No, it’s not so much the case here in Texas , where brisket seems to be the meat of choice for Easter feasts, but in the rest of the country, at least, on Easter Sunday, people eat ham.
It is more than a blip in sales at those spiral cut ham stores. Easter makes their year.
But yesterday as I was buying my package of ham slices on sale I had to stop and ask myself why the heck we Americans eat ham at Easter.
It’s not like Jesus ate ham. Jesus, after all, was Jewish and eschewed the products of porkdom. Jesus kept kosher, I think, even though the New Testament doesn’t mention it at all, I think anyone who called himself a rabbi kept kosher.
So I looked it up.
And no, it hasn’t got a single thing to do with religion. Like just about all Easter traditions, eating ham at Easter has nothing to do with Jesus. Like just about all Easter traditions, it all has to do with springtime.

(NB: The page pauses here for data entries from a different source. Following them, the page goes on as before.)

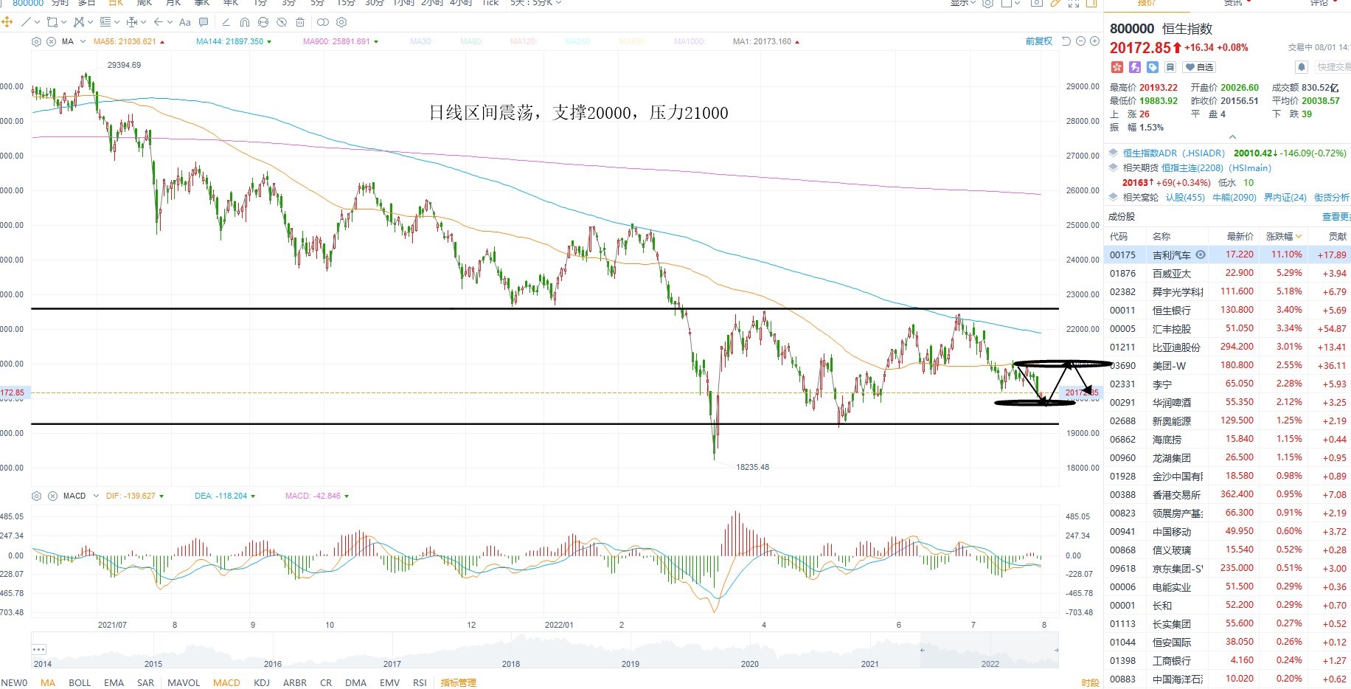Image resolution: width=1351 pixels, height=689 pixels.
Task: Click the 前复权 adjustment link
Action: [x=1039, y=41]
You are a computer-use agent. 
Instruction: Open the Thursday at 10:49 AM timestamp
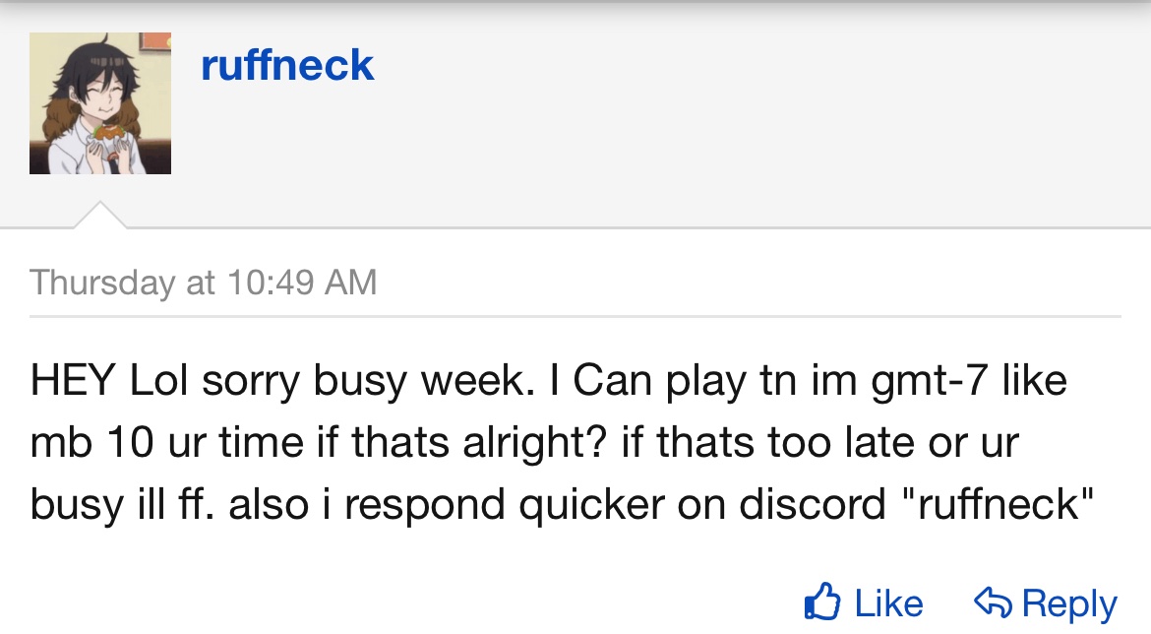(204, 283)
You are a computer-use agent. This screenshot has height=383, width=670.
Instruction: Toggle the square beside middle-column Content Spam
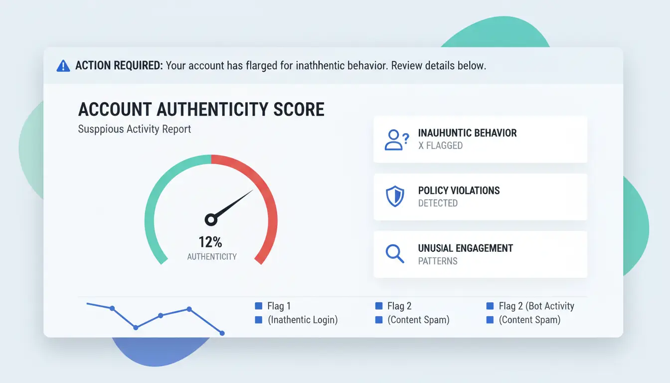(x=378, y=320)

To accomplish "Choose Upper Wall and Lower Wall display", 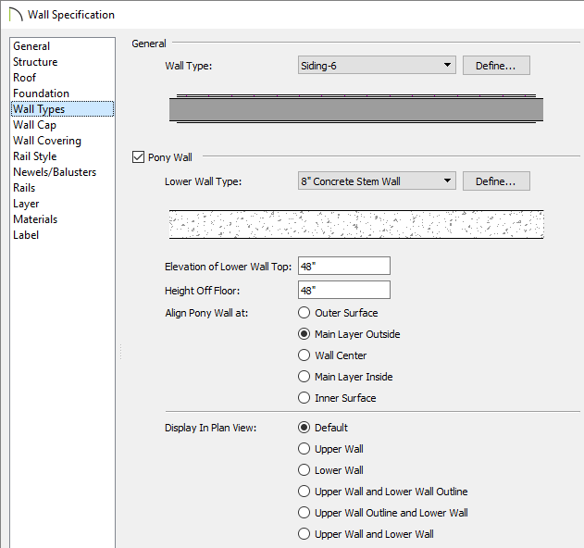I will [304, 534].
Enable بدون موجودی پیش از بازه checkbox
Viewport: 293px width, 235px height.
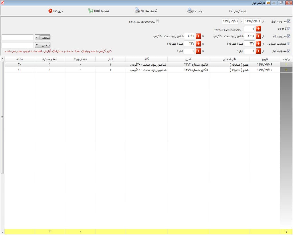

In the before times, before we had electricity, before we had refrigeration, we Americans did our slaughtering in the fall and the meats that weren’t eaten then were preserved through a process of curing, a long slow process that took all winter to complete. So really, the first opportunity to put out a spread for an Easter feast came just as the curing process was complete.
A happy coincidence that became tradition after ice boxes and later, refrigerators, became part of the household furniture.
Now on to my next investigation. Why the heck do Germans eat carp on Christmas Eve?